The current benefits system is complex. But plans to reform it could have a lasting impact for people with a learning disability.
It provides a financial lifeline for many people, but the current benefits system is extremely complex. With a maze of benefits, assessments and paperwork, it can be particularly challenging for people with a learning disability.
A major overhaul of the benefits system is expected under the coalition government. But it seems that things may get worse before they get better, with the eligibility criteria for many existing benefits tightening. While these changes are officially being made to target fraudsters and cut the nation's £87 billion benefits bill, the reality is that disabled people could lose some or all of their benefit entitlement.
Disability Living Allowance
Disability Living Allowance (DLA) is currently paid to more than 2.5 million people to meet the additional costs of living with a disability.

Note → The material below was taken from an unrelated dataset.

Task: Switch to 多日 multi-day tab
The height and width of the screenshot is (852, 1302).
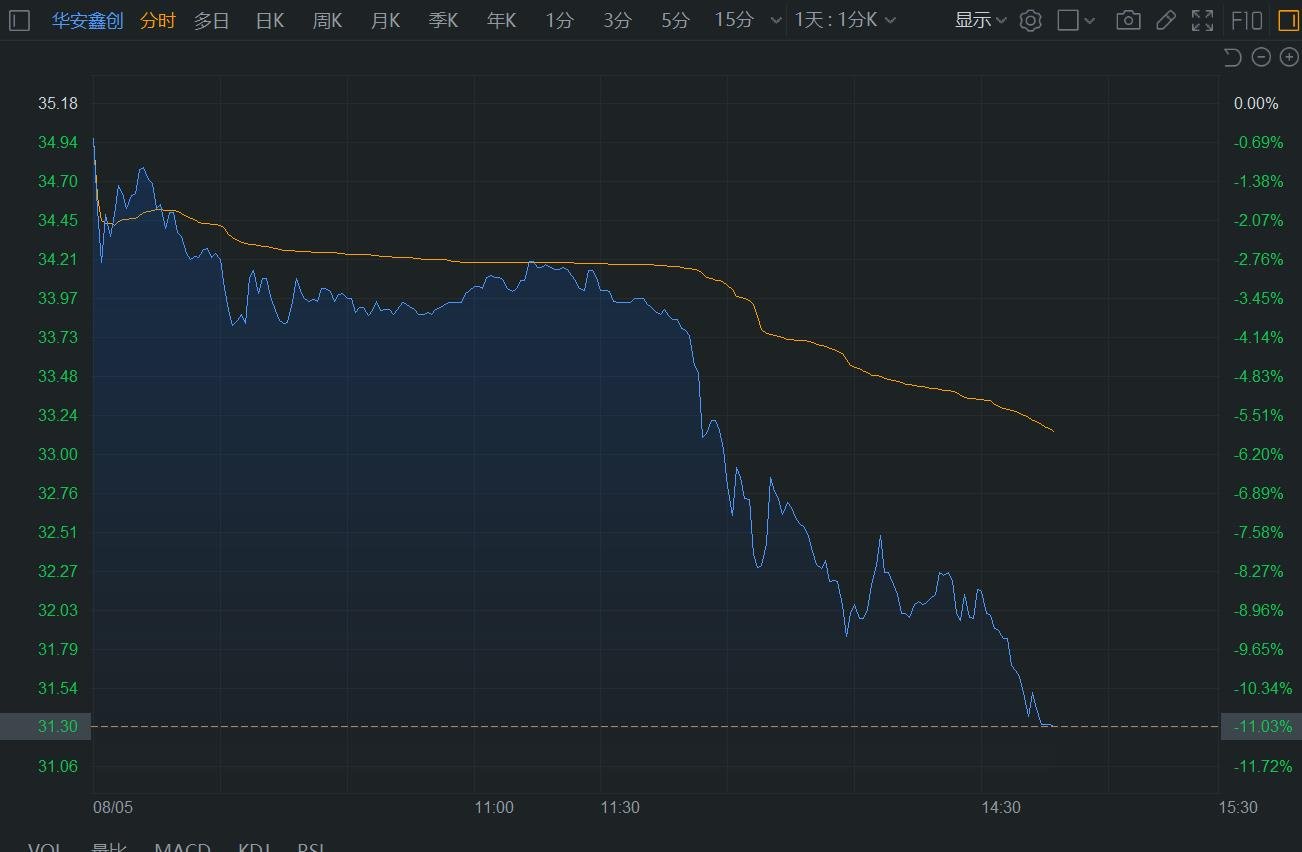Action: tap(211, 20)
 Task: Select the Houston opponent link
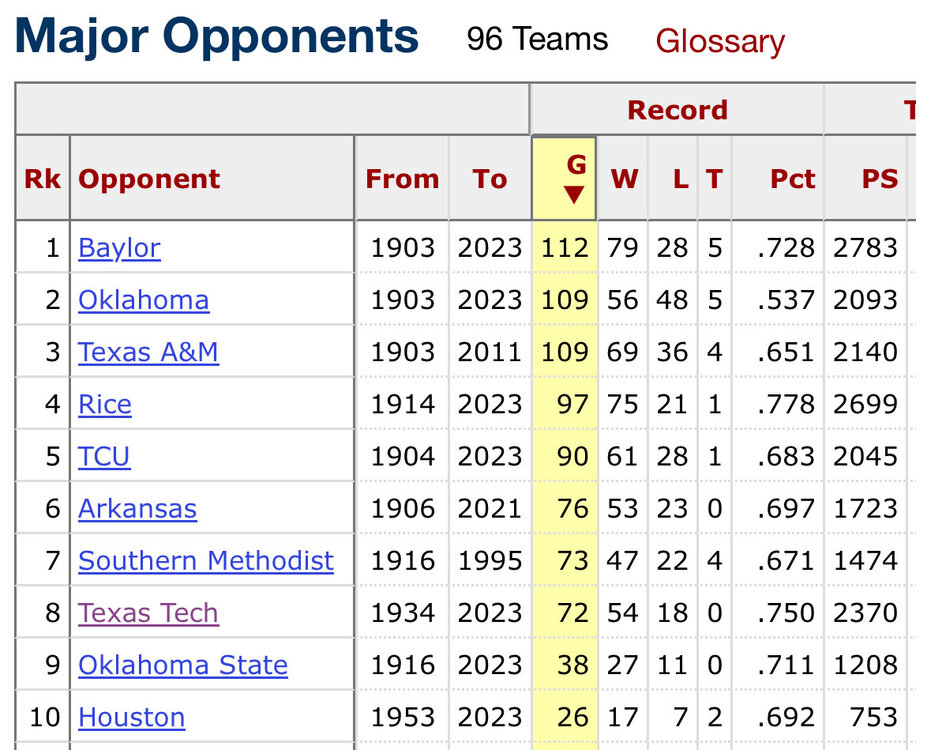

In June's emergency Budget, Chancellor George Osborne said that all new and existing DLA claimants of working age will undergo a new medical assessment from 2013. Mr Osborne said that the assessment will "ensure support is targeted to those with the highest medical need" and save the government £1.4 billion by
2015. However, disability charities are concerned that it will unfairly penalise people with a learning disability.
The Disability Benefits Consortium brings together a range of organisations, including Mencap. Mark Baker, head of the consortium, said: "We are concerned that the introduction of the new medical test for working-age DLA will create additional stress and anxiety for disabled people." He argues that the assessment will create unnecessary bureaucracy and increase overall costs.
There are two parts to DLA. The ‘mobility component' is relatively clear cut, and is paid to those who need support or equipment to move around. More commonly claimed by people with a learning disability is the ‘care component'. This can be used, for example, to pay for a support worker to help cook a main meal or administer medication.
Jane Alltimes, Mencap's senior campaigns and policy officer, explains that the care component of the DLA is paid in three rates: lower, middle and higher: "And it's likely to be those on the lower rate, with the most moderate learning disability, who lose out."
Receiving DLA can be crucial for many people with a learning disability, as it can affect entitlement to other benefits, such as Working Tax Credit, Housing Benefit or Jobseeker's Allowance. "It's really important that people who need support continue to get it," says Jane Alltimes. "So the DLA assessment has got to be sensitive to people with a learning disability."
Employment and Support Allowance
Concern about the planned DLA medical assessment partly stems from its parallels to the work capability assessment for the Employment and Support Allowance (ESA).
ESA was introduced for new claimants in 2008 to replace Incapacity Benefit or Income Support because of a disability. The migration of 2.4 million people on Incapacity Benefit on to ESA has begun and will continue until 2014.
The ESA's work capability assessment looks at whether an individual is capable of working - an approach that Mencap supports, as many people with a learning disability can work and want to work. Department for Work and Pensions statistics show that a massive 69% of those who apply for ESA fail the eligibility test. These individuals are then either moved on to Jobseeker's Allowance or fall off the benefits radar entirely.